Monitoring information from a higher education institution reveals that 6.2% of students identify as Muslim. At annual registration, the institution asks all students to declare whether there is any issue that they would like to be taken into account regarding the examinations’ schedule. A significant number of students stated that they plan to observe religious obligations including fasting.

Analysing the impact

The institution conducts an equality analysis exercise and discusses the results with the timetabling committee, Muslim faith adviser, students’ union representatives and a human resources (HR) adviser.

Serious consideration is given to whether the main examination period could be moved so that it no longer coincides with Ramadan, but it is decided that the requirements of the individual degree programmes, the need for institution premises to be available during the summer to generate income, the expectations of students and the impact on staff do not make this a reasonable option.

The institution recognises that keeping to the usual examination period may indirectly discriminate against Muslim students but determines that it is proportionate in the circumstances and contributes to achieving the legitimate aim of managing business effectively.

Reducing adverse impact on students

Having decided not to move the main examination period, the committee discusses potential actions to reduce the adverse impact on students who choose to observe Ramadan, considering the needs of all students to ensure that accommodation for one group does not disadvantage another.

  • Examinations on a Friday may be particularly challenging (observant Muslim students and staff attend mosque at lunchtime, Friday is the most popular day for staff to take leave and many students who are going away for the weekend prefer to do so for cheaper rail fares) therefore the university decides that exams will only be scheduled from Monday to Thursday.
  • A number of students requested flexibility to take examinations in the morning or afternoon. As this number of students is small, the committee decides that their requests can be accommodated with the afternoon examination starting half an hour before the morning examination ends to ensure confidentiality.
  • Following consultation with the faith adviser and the Islamic students’ society, the committee decides that, as fasting is intended to be integrated into daily life, there is no reason to extend the length of time students who are fasting are allowed unless there is a medical reason. The committee decides that any student who is seeking extra time for examinations must provide medical evidence that this is a required adjustment.
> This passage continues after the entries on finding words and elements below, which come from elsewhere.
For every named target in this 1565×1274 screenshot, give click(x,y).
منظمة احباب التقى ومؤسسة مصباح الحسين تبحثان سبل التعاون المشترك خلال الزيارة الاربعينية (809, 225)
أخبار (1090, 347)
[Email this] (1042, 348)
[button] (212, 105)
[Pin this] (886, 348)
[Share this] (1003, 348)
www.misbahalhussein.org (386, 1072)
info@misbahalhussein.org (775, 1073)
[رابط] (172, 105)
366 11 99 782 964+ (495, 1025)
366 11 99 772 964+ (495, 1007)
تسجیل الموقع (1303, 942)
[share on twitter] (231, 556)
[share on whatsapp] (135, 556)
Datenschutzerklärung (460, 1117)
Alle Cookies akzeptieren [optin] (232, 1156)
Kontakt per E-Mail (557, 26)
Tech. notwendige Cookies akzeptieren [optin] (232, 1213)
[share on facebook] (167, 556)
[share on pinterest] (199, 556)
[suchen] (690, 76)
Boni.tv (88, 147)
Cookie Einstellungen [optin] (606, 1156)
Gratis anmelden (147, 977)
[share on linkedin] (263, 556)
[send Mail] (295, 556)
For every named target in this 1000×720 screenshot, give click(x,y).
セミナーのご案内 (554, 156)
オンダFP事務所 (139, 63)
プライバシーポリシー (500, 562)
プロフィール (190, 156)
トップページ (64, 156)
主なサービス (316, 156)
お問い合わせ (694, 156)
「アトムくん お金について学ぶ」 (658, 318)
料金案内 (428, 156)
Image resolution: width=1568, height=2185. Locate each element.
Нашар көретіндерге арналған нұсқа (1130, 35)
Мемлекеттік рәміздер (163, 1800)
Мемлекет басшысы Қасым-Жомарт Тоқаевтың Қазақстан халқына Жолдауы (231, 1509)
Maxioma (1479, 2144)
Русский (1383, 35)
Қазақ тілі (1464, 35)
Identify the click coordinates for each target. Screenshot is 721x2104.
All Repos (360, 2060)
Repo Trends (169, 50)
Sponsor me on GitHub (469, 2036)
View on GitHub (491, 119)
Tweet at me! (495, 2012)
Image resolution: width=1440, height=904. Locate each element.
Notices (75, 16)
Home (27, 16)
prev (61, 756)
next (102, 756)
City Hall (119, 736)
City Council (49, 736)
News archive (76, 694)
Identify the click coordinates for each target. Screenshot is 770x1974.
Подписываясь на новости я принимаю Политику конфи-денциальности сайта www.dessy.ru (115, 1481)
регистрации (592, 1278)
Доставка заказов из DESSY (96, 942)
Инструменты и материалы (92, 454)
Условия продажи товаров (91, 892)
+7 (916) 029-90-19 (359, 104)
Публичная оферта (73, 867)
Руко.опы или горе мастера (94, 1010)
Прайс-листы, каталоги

Communicating the decision

The committee agrees a communication strategy to ensure that all students understand how timetabling decisions are made, focussing on inclusivity and fairness, with exceptions to general provision being clearly explained. Staff will also be informed of the arrangements, with a request that any member of staff involved in examinations who perceives that the agreed process will be problematic in relation to their personal needs (including observance of Ramadan) should speak to their line manager or the nominated HR adviser.

The committee informs the admissions and marketing department of the decisions that it has made so that the good practice can be used to demonstrate the university’s inclusive approach to potential students in future.

Support for students

Student services and faith advisers decide to produce guidance to help students to stay healthy and focused during the examination period, including advice on managing fasting and reduced and interrupted sleep.

In recognition of the diversity of practice among Muslim students – and that other students may also choose to fast or change their sleeping habits – the guidance will focus on behaviours rather than blanket statements (eg ‘students who are fasting’ rather than ‘Muslim students’).